Ricopia senza alcuna modifica il passo della scheda sul film Il cittadino illustre che comincia con le parole "Fotografia: Gastón Duprat, Mariano" e si chiude dopo le parole "A Contracorriente Films.".

Estratto della fonte:
%%
IL CITTADINO ILLUSTRE
(El ciudadano ilustre, Argentina-Spagna/2016) di Gastón Duprat e Mariano Cohn (118')
Fotografia: Gastón Duprat, Mariano Cohn. Sceneggiatura: Andrés Duprat. Montaggio: Jerónimo Carranza. Scenografia: María Eugenia Sueiro. Musica: Toni M. Mir. Interpreti: Oscar Martínez (Daniel Mantovani), Dady Brieva (Antonio), Andrea Frigerio (Irene), Belén Chavanne (Julia), Nora Navas (Nuria), Marcelo D’Andrea (Florencio Romero), Gustavo Garzón (Gerardo Palacios), Emma Rivera (Emilse). Produzione: Fernando Sokolowicz per Arco Libre, Televisión Abierta, Magma Cine, A Contracorriente Films.
Versione originale con sottotitoli italiani e inglesi
Che cosa preferirebbero gli accademici svedesi alla cerimonia di conferimento del Nobel per la letteratura? Un cortese rifiuto come quello che hanno ricevuto da Bob Dylan o un discorso di ringraziamento acido e fortemente critico come quello che legge Daniel Mantovani, lo scrittore argentino inventato da Mariano Cohn e Gastón Duprat (e da suo fratello Andrés Duprat, sceneggiatore) per il film Il cittadino illustre? Interpretato da un magistrale Oscar Martínez – che per questo ruolo ha vinto a Venezia con la Coppa Volpi – il protagonista del film dice davanti al re di Svezia e agli accademici quello che in tanti pensano (anche per il vero Nobel a Dylan), che il riconoscimento arriva sempre tardi, quando ormai la sua vena creativa si è inaridita e che quell’onore finirà per chiuderlo definitivamente in un museo, tra i ‘morti’ della letteratura. Come argentini, i due registi avevano forse qualche sassolino da togliersi visto che nella realtà nessun loro compatriota ha mai ricevuto la massima onorificenza letteraria, nemmeno Borges, ma cinematograficamente quel discorso nemmeno tanto sorprendente serve per introdurre il carattere del loro protagonista, ispido e spigoloso, che sembra farsi un vanto nel rifiutare ogni altro tipo di riconoscimento o di invito, chiuso nella sua casa di Barcellona. Solo per uno fa eccezione, spinto da una motivazione quasi inconscia, quello che gli arriva da Salas, la cittadina argentina che gli aveva dato i natali e da cui era fuggito ventenne, ma dove aveva ambientato i suoi romanzi, traendo ispirazione da persone e fatti locali. […] Se l’incontro di Salas con il suo ‘figliol prodigo’ offre l’occasione ai due registi per dar prova di tutta la loro sarcastica ironia nello stigmatizzare il provincialismo piccolissimoborghese della provincia argentina, il film rivela da subito altre ambizioni quando costruisce delle situazioni – le ‘lezioni di poesia’, il confronto con gli inevitabili questuanti o con gli aspiranti scrittori – che aprono il film verso discorsi più alti e complessi. Senza mai dare l’aria di voler salire in cattedra, Daniel Mantovani si trova a ‘spiegare’ gli spunti reali da cui ha tratto i suoi personaggi, il legame che unisce esperienza e fantasia, l’importanza della creatività e della pratica letteraria, arrivando così a tracciare un quadro della complessità del lavoro artistico che parte dalla letteratura e finisce per abbracciare anche il cinema. (Paolo Mereghetti)
%%
Dati grezzi:
%%
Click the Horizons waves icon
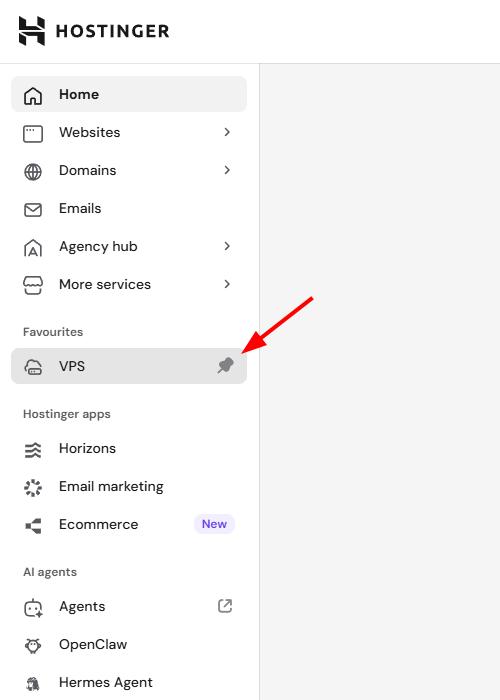The height and width of the screenshot is (700, 500). click(33, 450)
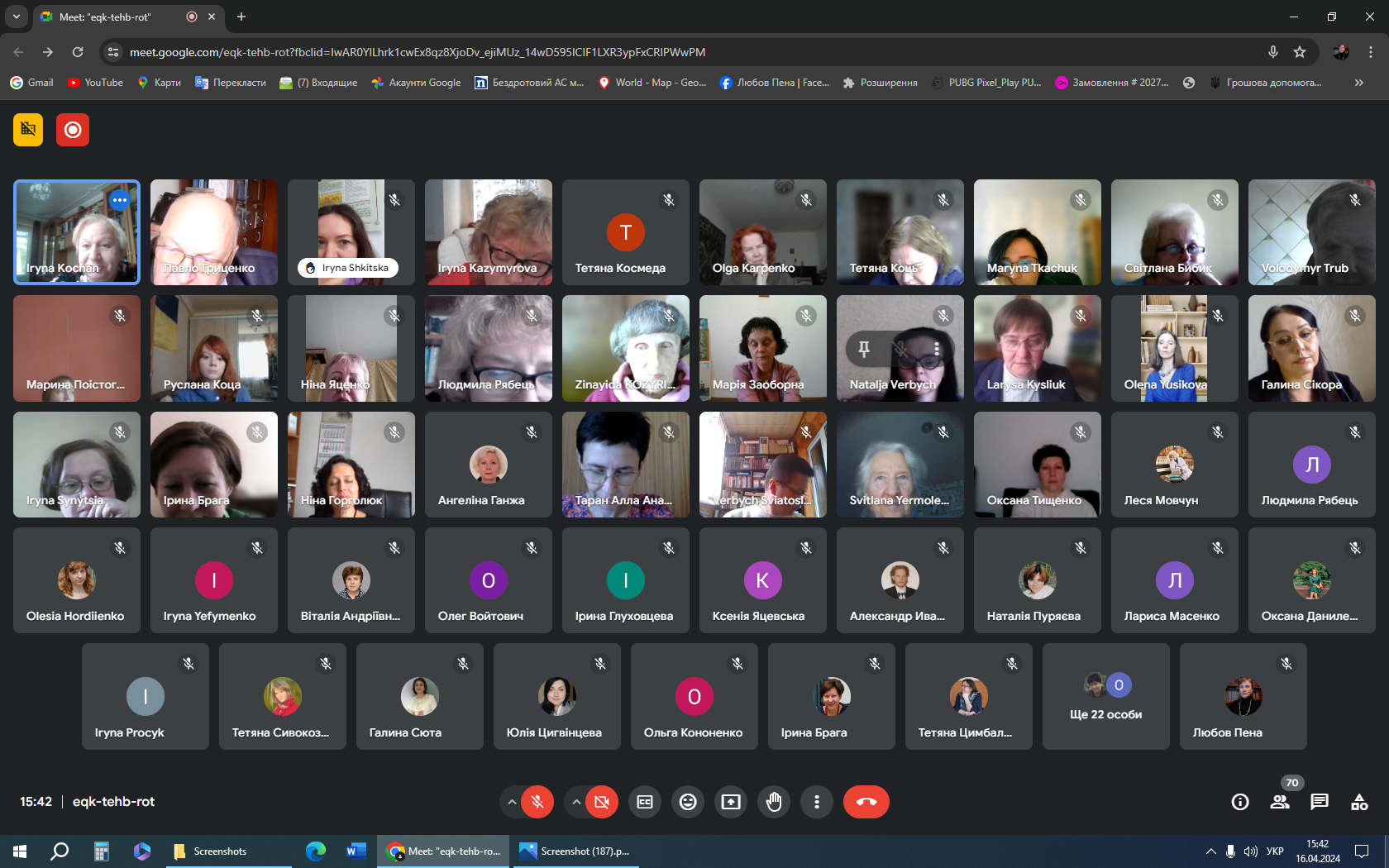Leave the call with the red button
The width and height of the screenshot is (1389, 868).
tap(866, 802)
%%
Esercizio svolto:
Fotografia: Gastón Duprat, Mariano Cohn. Sceneggiatura: Andrés Duprat. Montaggio: Jerónimo Carranza. Scenografia: María Eugenia Sueiro. Musica: Toni M. Mir. Interpreti: Oscar Martínez (Daniel Mantovani), Dady Brieva (Antonio), Andrea Frigerio (Irene), Belén Chavanne (Julia), Nora Navas (Nuria), Marcelo D’Andrea (Florencio Romero), Gustavo Garzón (Gerardo Palacios), Emma Rivera (Emilse). Produzione: Fernando Sokolowicz per Arco Libre, Televisión Abierta, Magma Cine, A Contracorriente Films.